Мы — в сарай. Большой такой сарай, каменный и тоже под черепицей. Темно со свету-то. А у двери включатель. Я щелкнул. Зажглись три электрические лампочки. Глядим: направо—бетонные стойла, автопоилка; налево — для свиней куток и тоже бетонная стенка, а пол выдвижной, чтобы чистить сподручней было. Григорий попробовал, как выдвигается, задумался чего-то, потом сказал только: «Жили...» В стене дверь обнаружили. Открыли — ступеньки вниз. Спускаемся. Опять включатель. Я — щелк. Лампочка вспыхнула. В погребе мы оказались. Глядим: на полках банки с маслом, со сметаной, очень даже громадные консервные банки и этикетки на них с рисунками, уж сейчас не помню, что там изображено. Окорока висят. Бутыль большая в плетеной корзине, похоже, с вином. «Закусим?» — предлагаю. Григорий так задумчиво: «Потом. Дом надо поглядеть».

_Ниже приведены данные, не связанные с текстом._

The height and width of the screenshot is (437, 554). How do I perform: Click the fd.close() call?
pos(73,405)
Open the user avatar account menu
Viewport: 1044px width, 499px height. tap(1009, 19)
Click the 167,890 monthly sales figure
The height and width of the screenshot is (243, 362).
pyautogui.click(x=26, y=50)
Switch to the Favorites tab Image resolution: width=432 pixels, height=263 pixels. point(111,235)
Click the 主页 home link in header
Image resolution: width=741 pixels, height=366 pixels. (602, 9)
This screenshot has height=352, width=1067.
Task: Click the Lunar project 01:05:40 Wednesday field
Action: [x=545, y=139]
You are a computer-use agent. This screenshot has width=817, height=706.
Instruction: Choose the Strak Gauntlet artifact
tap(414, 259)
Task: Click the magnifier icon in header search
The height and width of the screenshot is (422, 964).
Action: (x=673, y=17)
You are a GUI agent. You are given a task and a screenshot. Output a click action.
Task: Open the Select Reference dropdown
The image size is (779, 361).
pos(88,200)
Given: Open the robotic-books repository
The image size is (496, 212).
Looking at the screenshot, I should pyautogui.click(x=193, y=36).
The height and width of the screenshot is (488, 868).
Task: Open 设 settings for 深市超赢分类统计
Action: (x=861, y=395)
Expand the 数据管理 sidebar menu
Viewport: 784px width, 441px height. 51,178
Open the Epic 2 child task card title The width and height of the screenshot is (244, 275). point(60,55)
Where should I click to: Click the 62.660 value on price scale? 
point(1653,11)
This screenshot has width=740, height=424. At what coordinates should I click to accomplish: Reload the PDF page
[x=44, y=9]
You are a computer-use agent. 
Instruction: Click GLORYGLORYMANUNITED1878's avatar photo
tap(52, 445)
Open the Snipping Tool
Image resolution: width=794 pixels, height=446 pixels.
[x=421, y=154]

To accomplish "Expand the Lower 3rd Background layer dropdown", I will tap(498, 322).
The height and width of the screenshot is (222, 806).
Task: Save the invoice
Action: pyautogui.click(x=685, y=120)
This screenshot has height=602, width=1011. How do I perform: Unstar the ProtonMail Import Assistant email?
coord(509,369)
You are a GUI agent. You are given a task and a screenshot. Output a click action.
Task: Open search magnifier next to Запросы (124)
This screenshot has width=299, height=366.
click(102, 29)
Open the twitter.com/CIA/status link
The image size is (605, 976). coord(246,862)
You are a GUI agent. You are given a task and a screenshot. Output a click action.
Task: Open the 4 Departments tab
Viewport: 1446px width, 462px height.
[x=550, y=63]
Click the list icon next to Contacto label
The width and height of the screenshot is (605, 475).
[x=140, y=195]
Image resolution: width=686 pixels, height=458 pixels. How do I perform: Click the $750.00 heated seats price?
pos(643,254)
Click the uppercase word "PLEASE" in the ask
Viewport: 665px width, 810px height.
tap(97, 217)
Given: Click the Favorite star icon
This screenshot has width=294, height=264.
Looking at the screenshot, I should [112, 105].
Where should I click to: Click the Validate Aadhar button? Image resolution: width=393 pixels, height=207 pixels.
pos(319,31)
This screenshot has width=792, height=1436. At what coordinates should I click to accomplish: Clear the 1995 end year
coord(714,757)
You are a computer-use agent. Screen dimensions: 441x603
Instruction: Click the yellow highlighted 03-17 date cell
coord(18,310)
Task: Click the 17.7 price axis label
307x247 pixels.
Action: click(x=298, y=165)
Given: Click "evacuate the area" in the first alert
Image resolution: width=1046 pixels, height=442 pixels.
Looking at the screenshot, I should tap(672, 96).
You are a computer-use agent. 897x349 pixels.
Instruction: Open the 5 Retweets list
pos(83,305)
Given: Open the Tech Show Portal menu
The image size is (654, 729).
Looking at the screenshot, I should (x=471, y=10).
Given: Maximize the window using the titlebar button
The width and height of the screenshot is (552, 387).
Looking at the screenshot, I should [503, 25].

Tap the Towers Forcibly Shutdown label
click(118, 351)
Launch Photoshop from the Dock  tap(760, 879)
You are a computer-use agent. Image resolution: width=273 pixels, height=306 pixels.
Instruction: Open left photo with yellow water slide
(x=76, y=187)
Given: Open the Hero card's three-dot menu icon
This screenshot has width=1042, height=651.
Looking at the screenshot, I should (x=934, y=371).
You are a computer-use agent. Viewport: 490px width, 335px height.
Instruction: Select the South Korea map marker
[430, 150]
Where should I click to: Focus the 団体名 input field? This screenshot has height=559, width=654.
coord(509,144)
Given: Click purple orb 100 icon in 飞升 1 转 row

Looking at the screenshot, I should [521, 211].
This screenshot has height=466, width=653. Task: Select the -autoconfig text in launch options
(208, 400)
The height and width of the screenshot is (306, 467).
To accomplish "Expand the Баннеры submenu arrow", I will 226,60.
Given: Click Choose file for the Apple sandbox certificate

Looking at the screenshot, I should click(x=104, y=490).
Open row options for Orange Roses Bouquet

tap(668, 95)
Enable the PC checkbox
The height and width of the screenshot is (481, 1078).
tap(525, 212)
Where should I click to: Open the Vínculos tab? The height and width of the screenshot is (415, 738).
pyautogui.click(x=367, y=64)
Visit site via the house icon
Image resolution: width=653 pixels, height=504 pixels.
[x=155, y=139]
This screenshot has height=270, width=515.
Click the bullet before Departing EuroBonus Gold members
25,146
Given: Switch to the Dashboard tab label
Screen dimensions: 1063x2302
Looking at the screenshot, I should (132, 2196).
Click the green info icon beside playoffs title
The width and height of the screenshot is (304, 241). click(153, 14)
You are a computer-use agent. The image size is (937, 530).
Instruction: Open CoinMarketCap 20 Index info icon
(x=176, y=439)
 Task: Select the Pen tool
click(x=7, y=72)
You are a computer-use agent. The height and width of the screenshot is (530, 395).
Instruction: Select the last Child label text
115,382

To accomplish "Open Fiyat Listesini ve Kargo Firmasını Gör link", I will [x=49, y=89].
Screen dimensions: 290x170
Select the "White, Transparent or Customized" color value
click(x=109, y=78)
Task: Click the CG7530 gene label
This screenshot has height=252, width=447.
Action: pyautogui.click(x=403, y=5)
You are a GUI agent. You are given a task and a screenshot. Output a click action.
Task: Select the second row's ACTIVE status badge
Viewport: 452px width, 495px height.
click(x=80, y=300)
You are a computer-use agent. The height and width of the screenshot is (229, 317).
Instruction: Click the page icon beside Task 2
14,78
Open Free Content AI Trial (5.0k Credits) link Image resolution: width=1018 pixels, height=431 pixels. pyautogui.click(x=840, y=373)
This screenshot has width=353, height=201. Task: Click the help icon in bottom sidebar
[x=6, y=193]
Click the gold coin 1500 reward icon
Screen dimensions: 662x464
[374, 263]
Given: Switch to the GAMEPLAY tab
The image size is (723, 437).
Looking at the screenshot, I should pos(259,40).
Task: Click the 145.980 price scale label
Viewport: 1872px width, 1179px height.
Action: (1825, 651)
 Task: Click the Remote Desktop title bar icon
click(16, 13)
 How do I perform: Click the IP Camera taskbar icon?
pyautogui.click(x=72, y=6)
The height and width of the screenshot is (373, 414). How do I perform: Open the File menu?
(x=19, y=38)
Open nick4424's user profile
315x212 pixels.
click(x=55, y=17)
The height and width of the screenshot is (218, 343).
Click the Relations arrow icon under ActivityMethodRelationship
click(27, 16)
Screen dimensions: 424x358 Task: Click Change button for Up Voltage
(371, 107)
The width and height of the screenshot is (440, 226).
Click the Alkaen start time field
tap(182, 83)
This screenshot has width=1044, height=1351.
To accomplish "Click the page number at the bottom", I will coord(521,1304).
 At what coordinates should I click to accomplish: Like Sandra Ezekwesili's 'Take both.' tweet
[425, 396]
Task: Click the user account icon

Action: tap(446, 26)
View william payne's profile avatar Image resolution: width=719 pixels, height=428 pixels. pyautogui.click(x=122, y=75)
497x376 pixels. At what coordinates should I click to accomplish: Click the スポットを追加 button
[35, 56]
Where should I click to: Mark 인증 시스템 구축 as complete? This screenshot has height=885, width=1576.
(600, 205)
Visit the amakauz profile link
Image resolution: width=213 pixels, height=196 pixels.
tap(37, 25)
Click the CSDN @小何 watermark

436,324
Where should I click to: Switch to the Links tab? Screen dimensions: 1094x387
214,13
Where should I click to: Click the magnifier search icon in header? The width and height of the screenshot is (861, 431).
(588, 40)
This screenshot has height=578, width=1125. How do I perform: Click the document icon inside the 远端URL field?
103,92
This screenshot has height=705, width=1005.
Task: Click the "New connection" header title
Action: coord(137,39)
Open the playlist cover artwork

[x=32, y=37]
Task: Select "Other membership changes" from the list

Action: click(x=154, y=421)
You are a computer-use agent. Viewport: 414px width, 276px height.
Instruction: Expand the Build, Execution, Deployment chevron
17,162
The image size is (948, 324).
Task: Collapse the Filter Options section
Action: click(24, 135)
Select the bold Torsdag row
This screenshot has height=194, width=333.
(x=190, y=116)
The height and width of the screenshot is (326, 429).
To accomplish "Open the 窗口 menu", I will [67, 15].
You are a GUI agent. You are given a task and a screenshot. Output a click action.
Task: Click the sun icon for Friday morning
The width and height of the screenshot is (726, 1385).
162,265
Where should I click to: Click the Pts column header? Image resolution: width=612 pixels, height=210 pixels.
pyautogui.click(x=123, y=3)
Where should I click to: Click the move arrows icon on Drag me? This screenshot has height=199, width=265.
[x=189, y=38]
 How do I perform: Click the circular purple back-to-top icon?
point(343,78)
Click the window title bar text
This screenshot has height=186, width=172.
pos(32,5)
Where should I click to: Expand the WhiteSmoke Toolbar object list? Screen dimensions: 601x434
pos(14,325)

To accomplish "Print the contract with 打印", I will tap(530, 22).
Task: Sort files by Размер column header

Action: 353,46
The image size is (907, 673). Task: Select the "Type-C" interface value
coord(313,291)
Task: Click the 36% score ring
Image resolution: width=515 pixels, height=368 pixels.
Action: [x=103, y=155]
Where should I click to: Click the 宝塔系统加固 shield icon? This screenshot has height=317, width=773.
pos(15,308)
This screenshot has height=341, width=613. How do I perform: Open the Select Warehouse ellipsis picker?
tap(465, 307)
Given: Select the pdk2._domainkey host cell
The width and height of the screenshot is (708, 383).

Пошли. Все двери открыты. В комнатах беспорядок, вещи раскиданы, недоеденный завтрак на столе. Сейчас уж не помню, что еще там было. А вот одну комнату запомнил: кроватка в ней детская стояла, неприбранная, и на подушке след от головки. А на стене фотография: мужчина в таком строгом черном костюме, молодая женщина в белом платье, как в облаке, а перед ними — мальчик и девочка, чистенькие, кроткие... Словом, чужая и, я вам скажу, непонятная жизнь. И, вот знаете, как-то невозможно представить, что все это в фашистской стране, что на этой земле — концлагеря, душегубки. Стоим с Григорием, смотрим. Смутно на душе. Дом вспоминается, детишки...

И вдруг — шум над нами, возня. И женский крик. Мы с Григорием переглянулись — и наверх. Лестница крутая на чердак вела. А там еще комната. Мансарда по-ихнему. За дверью возня, и женщина по-немецки кричит. Непонятно, конечно. Только имя: «Курт! Курт!»» Мы — в комнату. Смотрим, Петька на кровать немку валит. Уж платье с нее сорвал. Григорий Петьку за пояс и как швырнет об стену. Будто по барабану ударил. «Что, — говорит. А сам — мелкой дрожью. — Под трибунал захотел? И нас за собой? Приказа не читал?» Тихо стало. Петька стоит потный, ушибленную голову потирает, и на лице прямо лютость. А немка, совсем еще молодая, растрепанная, плечи голые руками закрывает. И на нас — вот такими глазами—с ужасом, с мольбой. Наверно, думала, мы все... Здесь Петька к Григорию подскочил: «Защищаешь? А как они наших девчат? Может, мою невесту...» Григорий посмотрел на него долго, так что Петька заегозил, и только сказал: «Так ты что? Фашист?»